Finance, the wealth divide and unfair economy are central issues among Occupy and other justice activists, and many of the strongest off-shoots of Occupy are in this area. Occupy the SEC does brilliant work by pushing the SEC to properly regulate the banks. Strike Debt, a nationwide movement of debt resistors that sees “debt as the tie that binds the 99%” published the Debt Resistors Manual. And, their Rolling Jubilee project has raised $615,000 and has forgiven $12,300,000 of debt.
Across the country, creative alternatives to the dominant finance and employment system are developing. These include local currencies, time banks, community supported agriculture, farmers markets, worker or consumer cooperatives, land trusts to control housing prices and discussion of complementary monetary systems. There is a growing movement for public banks and remaking the Federal Reserve while people take steps to opt out of Wall Street by moving their money from the big banks. A new democratic economy is being created outside of the Wall Street-dominated economy.
One of the main purposes of the Occupy encampments was to show people they were not alone, that a lot of people shared their values and concerns about the unfair economy and dysfunctional government.
Occupiers showed people they could stand up. And the police repression showed their courage against an abusive government that was doing the work of the banks rather than protecting the constitutional rights of Americans. This courage has been contagious as we can see in the growing movements around the country.

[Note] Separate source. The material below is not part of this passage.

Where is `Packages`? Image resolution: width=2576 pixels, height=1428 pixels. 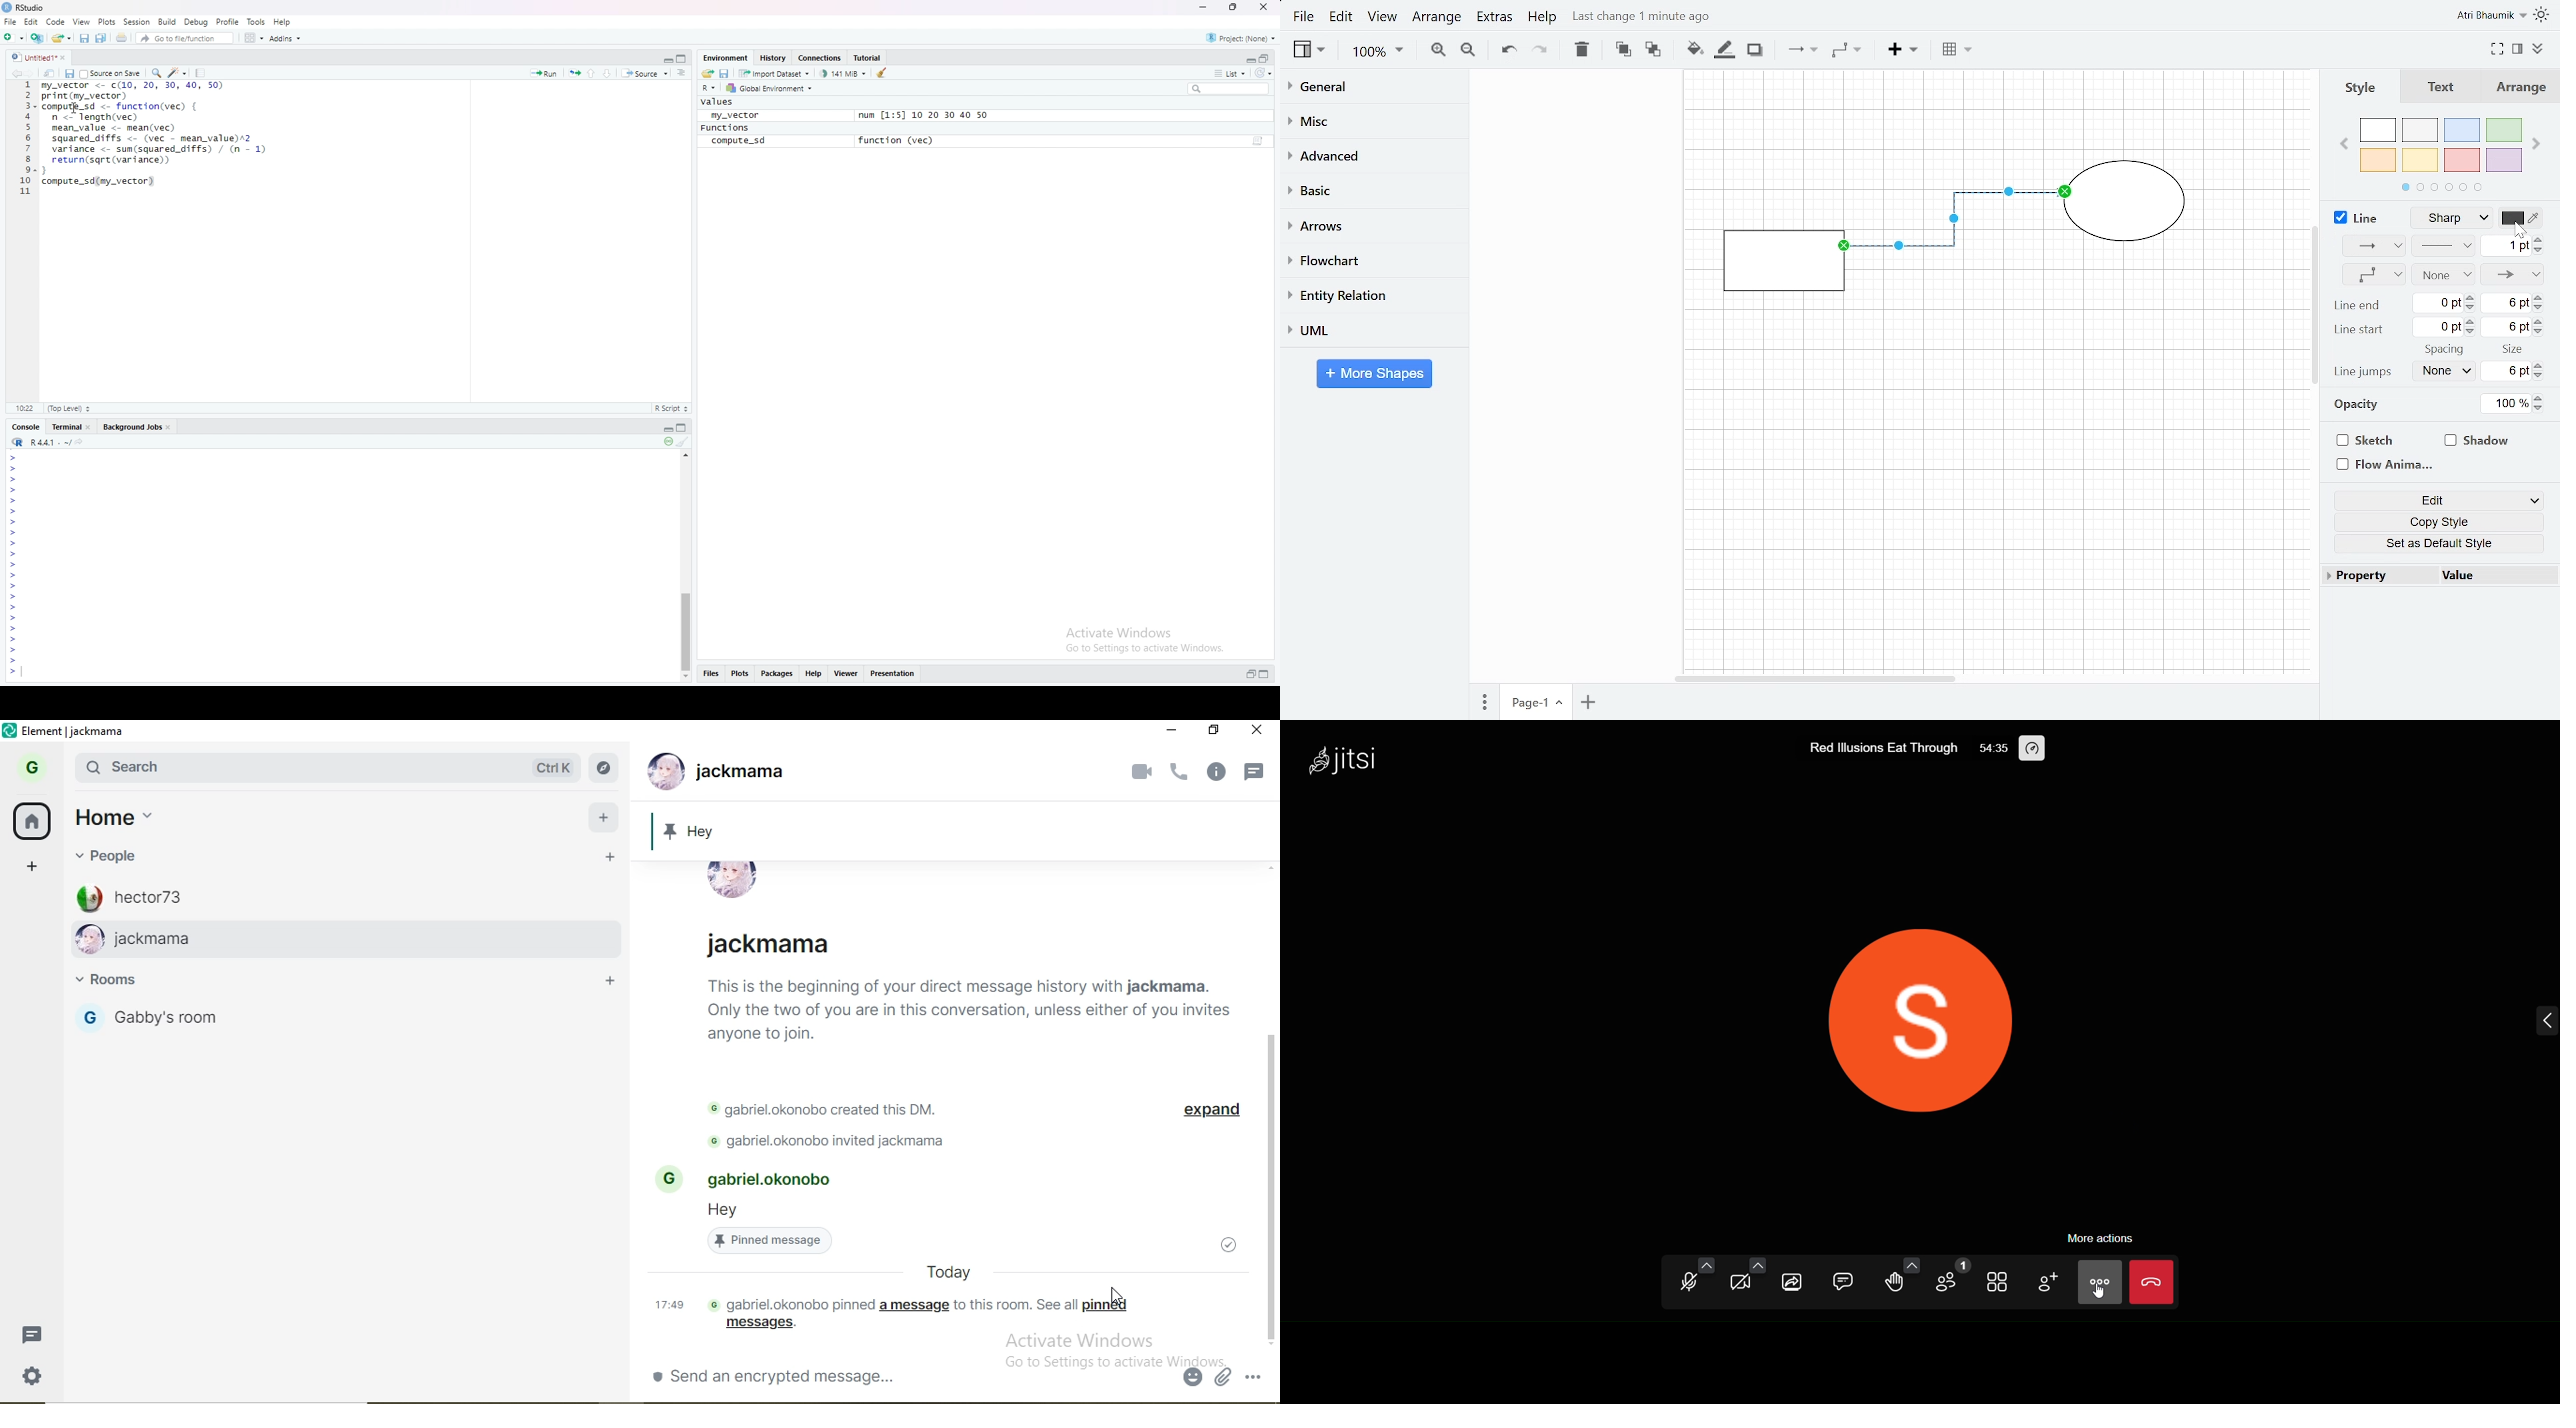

Environmental activists have escalated their protests against the extreme energy economy that relies on risky and expensive extraction methods like tar sands, hydrofracking, mountaintop removal and off-shore drilling. At the same time, increased resistance turned the nuclear renaissance into a nuclear retreat with companies pulling out and reactors being closed. These protests have been joined by, and often led by, Native Indian groups like Idle No More.

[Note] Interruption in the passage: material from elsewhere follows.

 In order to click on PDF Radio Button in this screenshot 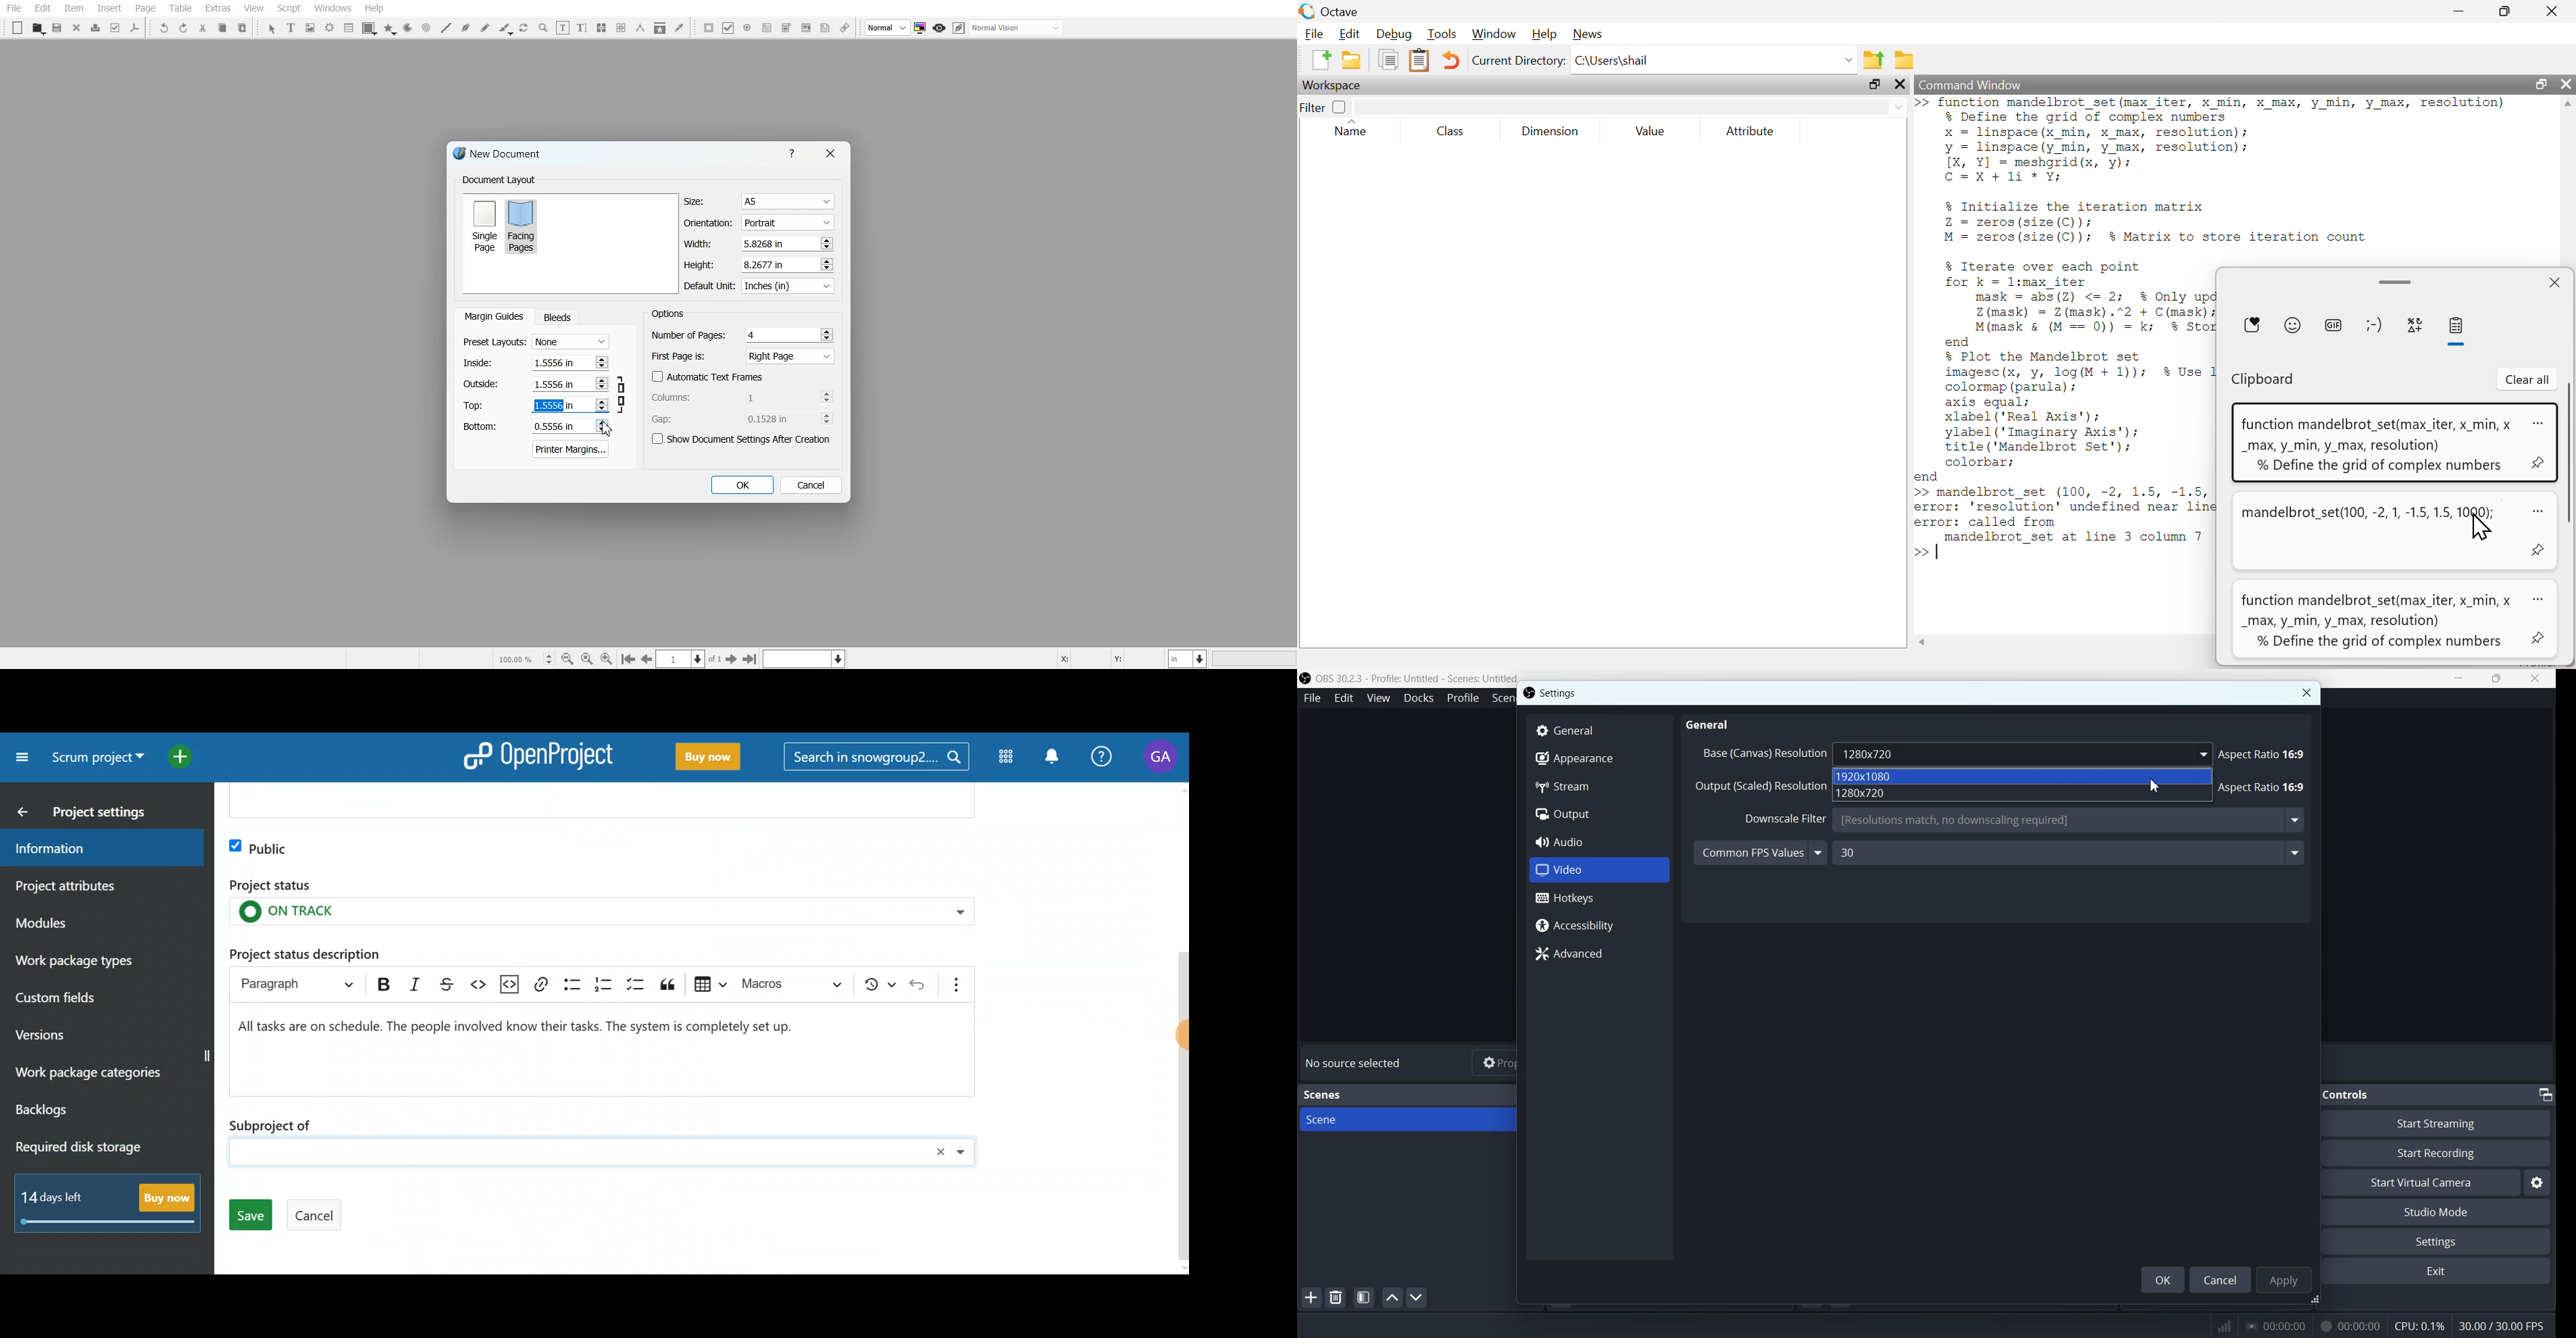, I will do `click(747, 28)`.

And, for the first time, the American people helped stop a war after a president said he wanted to bomb a nation. The bombing of Syria may be halted only temporarily, but this is an amazing feat. This may be the beginning of an antiwar movement that crosses the political spectrum and can take on the challenge of ending US imperialism and militarism.
This brief review does not do justice to the depth and activity of what is occurring every day in the United States and around the world. Rather than disappearing, Occupy has evolved and is bigger and deeper, more connected to communities and other organizations, than it was when there were encampments all over the country.
The movement continues to grow and broaden because of the very fertile environment created by a government that cannot respond to our demands for a fair economy, that tramples on our Free Speech and other rights and that puts profits ahead of protecting the planet. The hubris and greed of those with unfair wealth has not diminished. They continue to take more, want more and create a rigged economy that serves only them, not all of the people.
We have no doubt that the movement is growing, that support for our views are rising and that we are reaching a tipping point that will ensure our ultimate success. People who want to see transformative change in this country should go forward with confidence and build on the strengths we have shown. We will look back on this era in amazement at all we have accomplished.